DXVA works in conjunction with the video rendering model used by the video card. DXVA 1.0, which is available for Windows 2000 or later, can use either the overlay rendering mode or VMR 7/9. DXVA 2.0, available only on Windows Vista and later OSs, integrates with Media Foundation (MF) and uses the Enhanced Video Renderer (EVR) present in MF.
The DXVA is used by software video decoders to define a codec-specific pipeline for hardware-accelerated decoding and rendering of the codec. The pipeline starts at the CPU which is used for parsing the media stream and conversion to DXVA-compatible structures. DXVA specifies a set of operations that can be hardware accelerated and device driver interfaces (DDIs) that the graphic driver can implement to accelerate the operations. If the codec needs any of the supported operations, it can use these interfaces to access the hardware-accelerated implementation of these operations. If the graphic driver does not implement one or more of the interfaces, it is up to the codec to provide a software fallback for it. The decoded video is handed over to the hardware video renderer where further post-processing might be applied to it before being being rendered to the device. The resulting pipeline is usable in a DirectShow compatible application.
DXVA specifies the Motion Compensation DDI, which specifies the interfaces for iDCT operations, Huffman coding, color correction, motion compensation, alpha blending, inverse quantization, colorspace conversion and frame-rate conversion operations, among others. It also includes three sub-specifications: Deinterlacing DDI, COPP DDI and ProcAmp DDI. The Deinterlacing DDI specifies the callbacks for deinterlacing operations. The COPP (Certified Output Protection Protocol) DDI functions allow the pipeline to be secured for DRM-protected media, by specifying encryption functions. The ProcAmp DDI is used to accelerate post-processing video. The ProcAmp driver module sits between the hardware video renderer and the display driver and provides functions for applying post-processing filters on the decompressed video.
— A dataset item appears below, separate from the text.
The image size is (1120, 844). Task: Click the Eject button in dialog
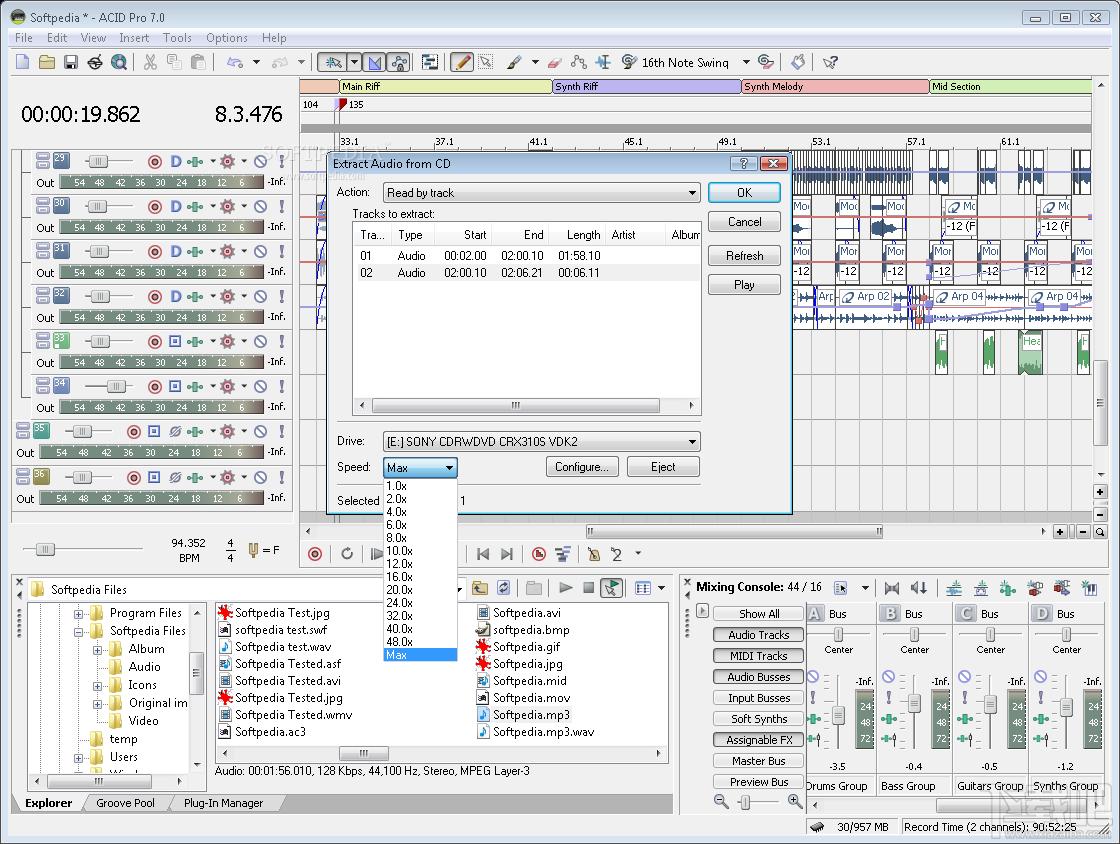tap(662, 467)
The functions exposed by DXVA DDIs are not accessible directly by a DirectShow client, but are supplied as callback functions to the video renderer. As such, the renderer plays a very important role in anchoring the pipeline.
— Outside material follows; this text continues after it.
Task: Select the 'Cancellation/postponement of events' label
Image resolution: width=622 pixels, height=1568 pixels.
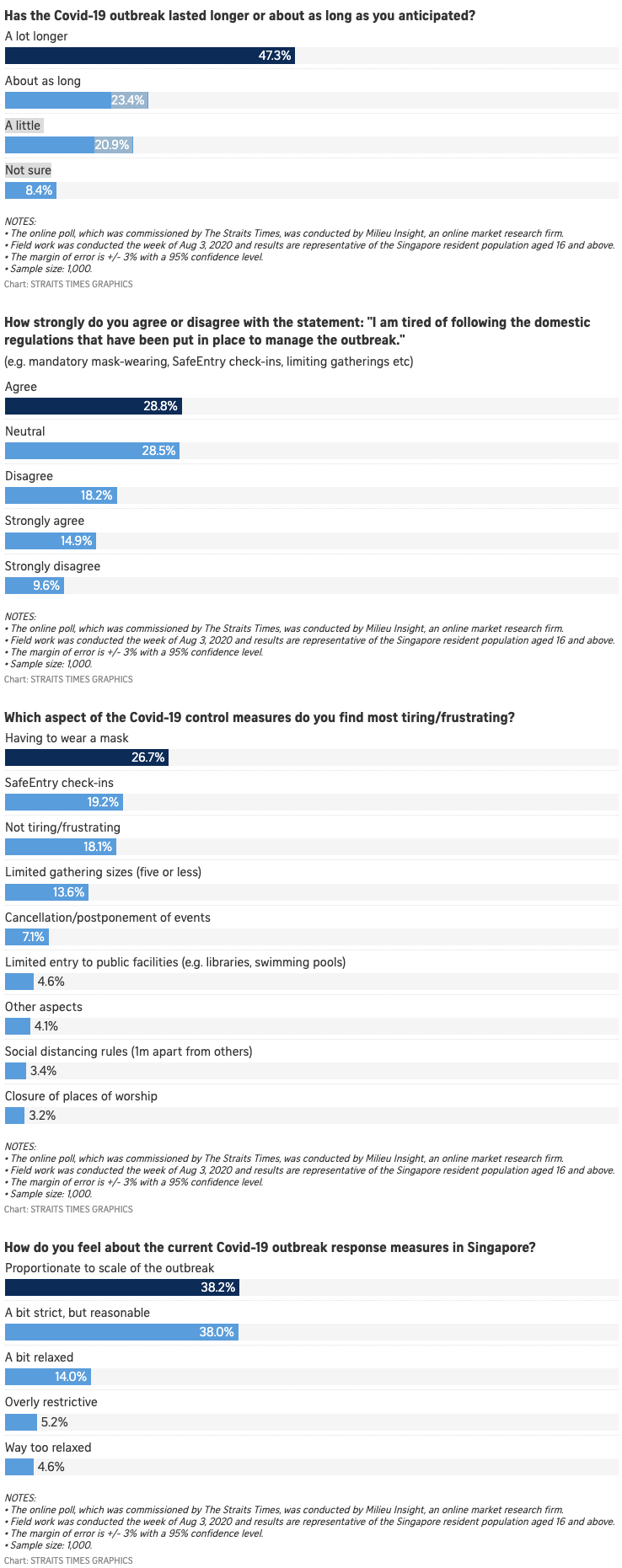Action: pos(107,918)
DXVA 2.0 in enhances the implementation of the video pipeline and adds a host of other DDIs, including a Capture DDI for video capture. The DDIs it shares with DXVA 1.0 are also enhanced with support for hardware acceleration of more operations. Also, the DDI functions are directly available to callers and need not be mediated by the video renderer. As such, pipelines for simply decoding the media (without rendering) or post-processing and rendering (without decoding) can also be created. These features require the need of WDDM drivers, which limit DXVA to Windows Vista and Windows Server 2008 only. DXVA supports only Enhanced Video Renderer as the video renderer. DXVA integrates with Media Foundation and allows DXVA pipelines to be exposed as Media Foundation Transforms (MFTs). Even decoder pipelines or post-processing pipelines can be exposed as MFTs, which can be used by the Media Foundation topology loader to create a full media playback pipeline. DXVA 1.0 is emulated using DXVA 2.0. DXVA 2.0 does not include the COPP DDI, rather it uses PVP for protected content.